I wasn’t so sure about renting chickens, but Jen said, “If it doesn’t work out, we’ll just send them back.” That was when I realized how ingenious the scheme is. You can’t say no to rental chickens. It’s a risk-free investment. And so one night a nice lady drove to our house with a chicken coop, a bag of feed, some hay, and Patsy and Flo.
We didn’t name the chickens. They came with little cards with their names and pictures on them, like baseball stars. They’re basically celebrity chickens, on tour. I could tell they were VICs because Deb, the BookAChook lady, didn’t really want to hand them over. As she went through the list of rules (do not feed meat to chickens, do not feed eggs to chickens unless they have been well-disguised, on hot days chickens enjoy settling in with a chilled ice bottle), I could sense her judging me, evaluating whether I was chicken-worthy.

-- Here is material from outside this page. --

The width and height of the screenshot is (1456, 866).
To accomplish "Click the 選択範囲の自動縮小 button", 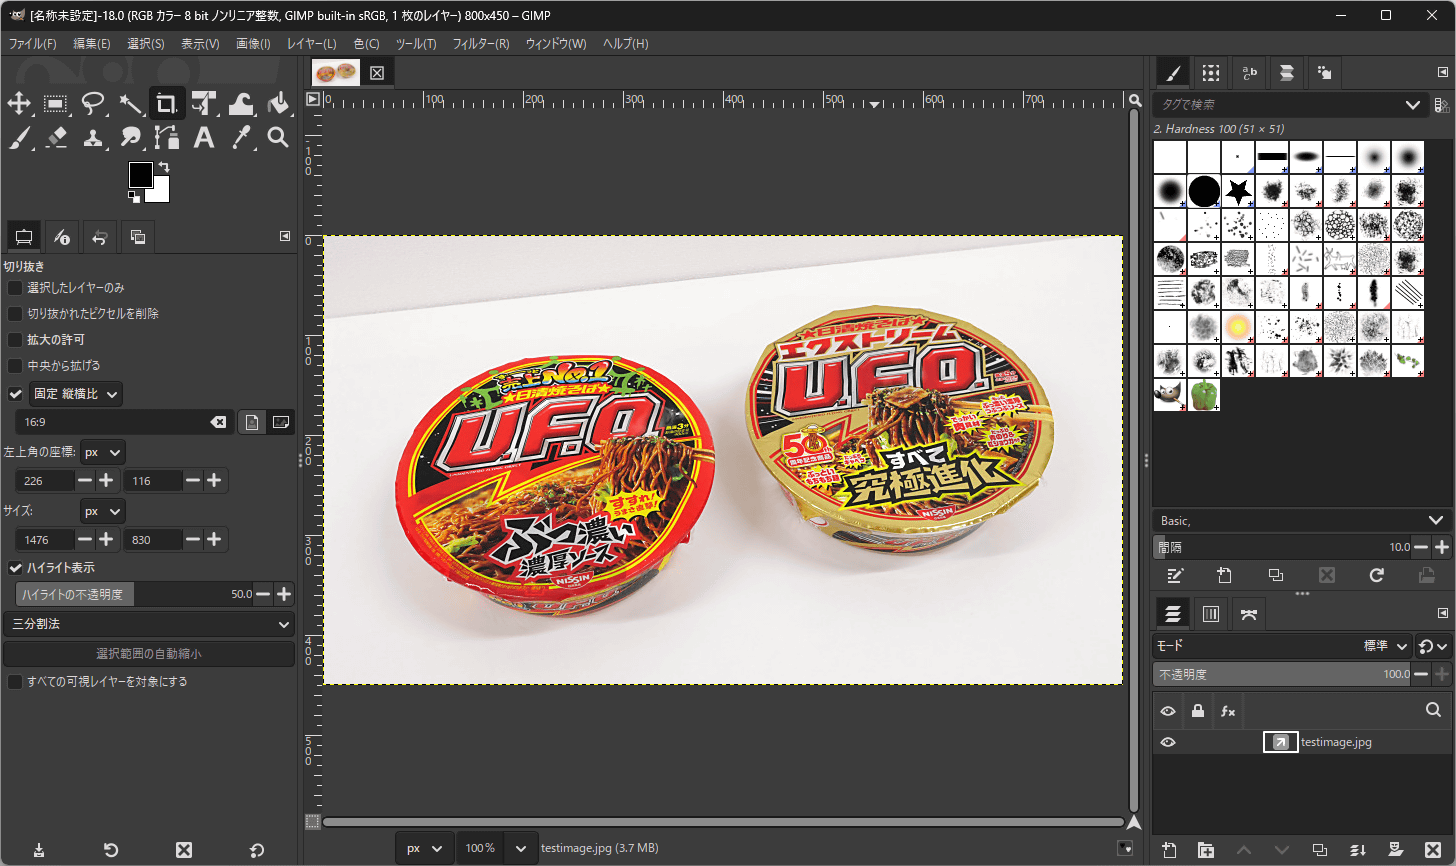I will click(149, 654).
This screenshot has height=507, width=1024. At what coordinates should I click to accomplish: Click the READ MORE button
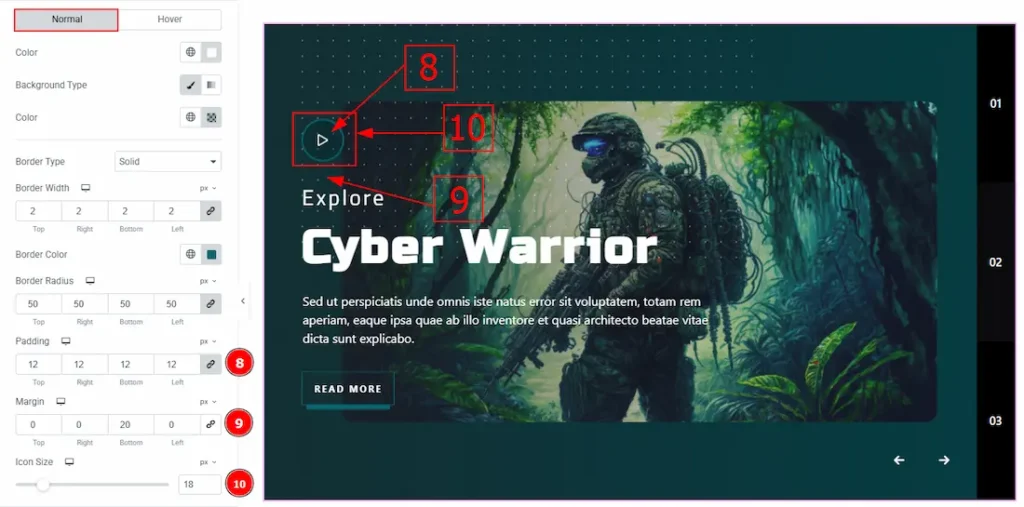[x=348, y=389]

We’ve had them a few weeks now, and I have to say, I’m impressed. They are very low-maintenance: you let them out of their coop in the morning, you lock them up again when they wander back in at night, but except for chilling the odd ice bottle, that’s pretty much all you have to do. They don’t make much noise, although they have begun giving quiet, hopeful squawks every time I come out the door, just in case I have a plate of strawberries. That’s quite nice, to arouse a hopeful feeling in another creature, even if it’s just because of strawberries. I think it was definitely time I got a pet. And on current form, I can recommend you try the chicken.
Local Author Manipulates Way to Victory
I won!
Thanks to
your votes, many of which probably came from
outside my home state and thus were blatant moral, if not
technical, violations of the competition’s integrity,
Company
rode to joint victory as the State Library of Victoria’s “Most
Popular Book.”
Now, some might view this as a shameful exercise in depriving a more deserving author of their rightful prize. Possibly this group includes the State Library, since they declared me “Joint Winner,” implying quite the statistical event. But no, no, I have to take their word for it that there really was a genuine tie. This makes me pretty glad I voted for myself. And means that my wife—who the morning of the award ceremony said, “I was supposed to vote?”—is in big trouble.
I didn’t mention this in my acceptance speech. What I did say, and would like to repeat here for those who (ahem) couldn’t make it to the ceremony, is that it’s continually amazing to me that people read something I wrote and care enough about it or me to send me an email, or mention it on their blog, or vote in a competition like this. I get so much personal joy out of writing, but to feel that response from people as well is truly touching, and makes what I do a privilege.
While I’m talking home town news, I’m stepping out for the launch of the new Australian Syrup edition, Wednesday 12th March, 6:30pm in the Sun Theatre foyer, 10 Ballarat St, Yarraville. They say “bookings are essential” (03 9689 0661), but I don’t know about that. I mean, it’s a foyer. And it’s me.
By the way, I just moved house, and I’m writing this blog on dial-up. Dial-up! It’s like being blind.